Em face dessa situação, se apresentam as exigências ao desenvolvimento desse trabalho:
desenvolver metodologias diversificadas, trabalhar de forma diferenciada daquela de sala de
aula, auxiliar o aluno na obtenção de um resultado satisfatório na avaliação bimestral,
desenvolver habilidades em defasagem e “(...) dissociá-los dos estigmas de fracasso escolar, e
levá-los a enxergar suas próprias possibilidades de aprendizagem. Os alunos precisam saber
que são capazes de aprender, e o professor é quem os auxilia nesta descoberta.” (AMBROSIO,
2015, p.66). Frente a essas necessidades as legislações colocam a necessidade de cursos de
formação e o oferecimento de materiais diferenciados, fornecidos pela Secretaria da Educação.
No período de observação dessa pesquisa, foram quase nulas as capacitações oferecidas
223

especificamente para o trabalho com os projetos de recuperação, gerando uma assimetria de


relação com a contratação de professores não específicos da disciplina de Matemática e
professores em início de carreira. Essa ausência de capacitações denota mais uma forma de
precarização do trabalho docente.
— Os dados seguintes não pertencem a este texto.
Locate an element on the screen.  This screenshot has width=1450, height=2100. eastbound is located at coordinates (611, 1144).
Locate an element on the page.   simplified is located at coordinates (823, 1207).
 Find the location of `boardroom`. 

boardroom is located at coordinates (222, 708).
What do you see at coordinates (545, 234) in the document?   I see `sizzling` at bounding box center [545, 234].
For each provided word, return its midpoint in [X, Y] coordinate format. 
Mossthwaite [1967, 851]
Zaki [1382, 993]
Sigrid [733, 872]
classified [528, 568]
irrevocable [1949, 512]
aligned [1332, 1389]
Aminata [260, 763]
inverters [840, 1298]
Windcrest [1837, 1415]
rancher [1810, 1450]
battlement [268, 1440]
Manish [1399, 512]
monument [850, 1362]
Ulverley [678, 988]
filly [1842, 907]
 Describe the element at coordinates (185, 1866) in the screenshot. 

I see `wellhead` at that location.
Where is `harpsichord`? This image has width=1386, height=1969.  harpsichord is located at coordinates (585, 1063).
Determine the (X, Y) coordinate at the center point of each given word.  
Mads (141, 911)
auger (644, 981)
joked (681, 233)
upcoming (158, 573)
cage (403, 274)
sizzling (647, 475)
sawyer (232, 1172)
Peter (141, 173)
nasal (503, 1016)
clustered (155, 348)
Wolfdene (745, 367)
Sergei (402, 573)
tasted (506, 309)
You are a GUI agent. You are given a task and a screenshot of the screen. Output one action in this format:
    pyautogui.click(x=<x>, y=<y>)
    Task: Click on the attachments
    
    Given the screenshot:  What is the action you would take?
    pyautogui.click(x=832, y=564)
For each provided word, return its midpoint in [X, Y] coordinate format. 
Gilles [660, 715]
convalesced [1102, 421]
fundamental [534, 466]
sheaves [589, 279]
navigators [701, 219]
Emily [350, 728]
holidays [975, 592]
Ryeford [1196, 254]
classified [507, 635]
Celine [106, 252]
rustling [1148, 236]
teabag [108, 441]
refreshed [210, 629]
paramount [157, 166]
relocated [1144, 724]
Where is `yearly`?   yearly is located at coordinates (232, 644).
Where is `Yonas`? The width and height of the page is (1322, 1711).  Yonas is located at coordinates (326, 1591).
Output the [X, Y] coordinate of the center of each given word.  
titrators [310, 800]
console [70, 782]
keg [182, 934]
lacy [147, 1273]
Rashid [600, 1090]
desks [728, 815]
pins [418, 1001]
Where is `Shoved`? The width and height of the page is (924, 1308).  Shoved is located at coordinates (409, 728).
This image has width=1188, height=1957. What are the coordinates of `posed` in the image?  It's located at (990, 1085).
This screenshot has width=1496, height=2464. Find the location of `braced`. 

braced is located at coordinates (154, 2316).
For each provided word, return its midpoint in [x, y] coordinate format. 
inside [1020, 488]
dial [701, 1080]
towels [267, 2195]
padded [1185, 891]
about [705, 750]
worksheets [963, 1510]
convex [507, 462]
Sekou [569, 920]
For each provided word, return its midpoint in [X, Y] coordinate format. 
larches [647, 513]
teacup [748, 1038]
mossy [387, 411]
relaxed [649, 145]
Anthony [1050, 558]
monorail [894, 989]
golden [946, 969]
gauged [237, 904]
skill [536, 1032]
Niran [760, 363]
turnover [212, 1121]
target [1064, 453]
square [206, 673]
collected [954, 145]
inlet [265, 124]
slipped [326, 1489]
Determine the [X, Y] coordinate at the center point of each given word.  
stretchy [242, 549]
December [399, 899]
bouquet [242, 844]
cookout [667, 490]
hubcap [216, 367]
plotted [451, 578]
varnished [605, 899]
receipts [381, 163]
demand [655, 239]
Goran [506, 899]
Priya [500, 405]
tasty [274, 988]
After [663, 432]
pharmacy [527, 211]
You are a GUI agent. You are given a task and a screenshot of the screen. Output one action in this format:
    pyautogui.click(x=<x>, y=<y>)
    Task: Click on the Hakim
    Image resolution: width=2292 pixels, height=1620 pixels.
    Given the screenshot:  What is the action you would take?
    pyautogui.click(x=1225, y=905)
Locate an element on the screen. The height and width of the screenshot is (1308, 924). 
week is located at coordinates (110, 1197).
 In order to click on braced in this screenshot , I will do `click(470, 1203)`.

Essa temática já foi denunciada por Ambrósio (2015).

Até o momento, os professores que atuam nas classes de Recuperação


Intensiva não receberam nenhuma formação para desenvolverem o que é
proposto na legislação: “atividades diferenciadas e específicas”. Além disso,
também não receberam um material destinado para tais aulas, o que sugere
que cada professor atue como quiser para a promoção da recuperação dos
alunos(...). (AMBROSIO, 2015, p.30)

Percebemos, em nossa história, que o professor que assume o projeto de recuperação é


temporário, pertencente as categorias que foram mais fragilizadas e estão sujeitos a não
continuidade do projeto, como aconteceu com nossa colaboradora Josiane, ao trabalhar com o
projeto Aventuras Currículo+, suspenso no meio do ano, por motivos desconhecidos a ela.
Além desses enfrentamentos, digamos externos, existem os enfrentamentos existentes dentro
da própria categoria docente, tecidos com os colegas de trabalho. Esse é um resumo da condição
docente efetivada nos projetos de recuperação que conhecemos no período de 2007 a 2016.